Section 2. Nothing in this Constitution shall be construed to forbid Congress or the States, within their respective jurisdictions, from reasonably regulating and limiting contributions and spending in campaigns, elections, or ballot measures.

Section 3. Congress and the States shall have the power to implement and enforce this article by appropriate legislation and may distinguish between natural persons and artificial entities, including by prohibiting artificial entities from raising and spending money in campaigns, elections, or ballot measures.

=== Progress to date ===
American Promise maintains an active presence on Capitol Hill to accelerate passage of the For Our Freedom Amendment, and devotes most of its resources to state-level campaigns, working with state advocates and legislators to pass resolutions in support of the amendment.

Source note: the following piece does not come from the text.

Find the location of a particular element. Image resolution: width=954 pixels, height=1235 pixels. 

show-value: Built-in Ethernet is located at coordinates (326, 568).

Twenty-five states have called on Congress to propose an amendment to the U.S. Constitution that returns the power to regulate election spending to the states: Alaska, California, Colorado, Connecticut, Delaware, Hawaii, Idaho, Illinois, Maine, Maryland, Massachusetts, Montana, Nevada, New Hampshire, New Jersey, New Mexico, New York, Oklahoma, Oregon, Rhode Island, Utah, Vermont, Virginia, Washington, and West Virginia. In 2026, Oklahoma and Idaho became the latest states to pass resolutions in support of the amendment.

Several more states are actively considering similar resolutions, and polling consistently shows that an amendment is popular with Americans across the board.

On June 4, 2026, with the support of American Promise, U.S. Rep. Tom Barrett, R-Mich., introduced House Joint Resolution 191, the Constitutional Campaign Finance Reform Amendment, which adopts, almost verbatim, the language of the For Our Freedom Amendment.

== Cross-Partisan Appeal ==
American Promise’s amendment solution has broad cross-partisan appeal. It does not impose any policy, and instead simply returns the ability to set the rules for money in politics to Americans and their elected leaders.

Americans are united in their concern about money in politics, and rank it as the top problem facing the country, and polling shows the amendment is supported by Democrats (76%), Republicans (72%) and Independents (74%).

In January 2026, Sutherland Institute, a think tank endorsed the American Promise amendment solution in its report, Freeing the States on Campaign Finance.

State legislators across parties support the amendment on a range of grounds from supporting federalism, to addressing the role of outside and dark money in state elections, and growing concerns about foreign-influenced money in elections.

==Key personnel and advisors==

Jeff Clements serves as founder and chief executive officer, and Anastasia Khoo is the organization's president. John Wass, a corporate executive and entrepreneur, has served as chairman of the board of directors since 2016.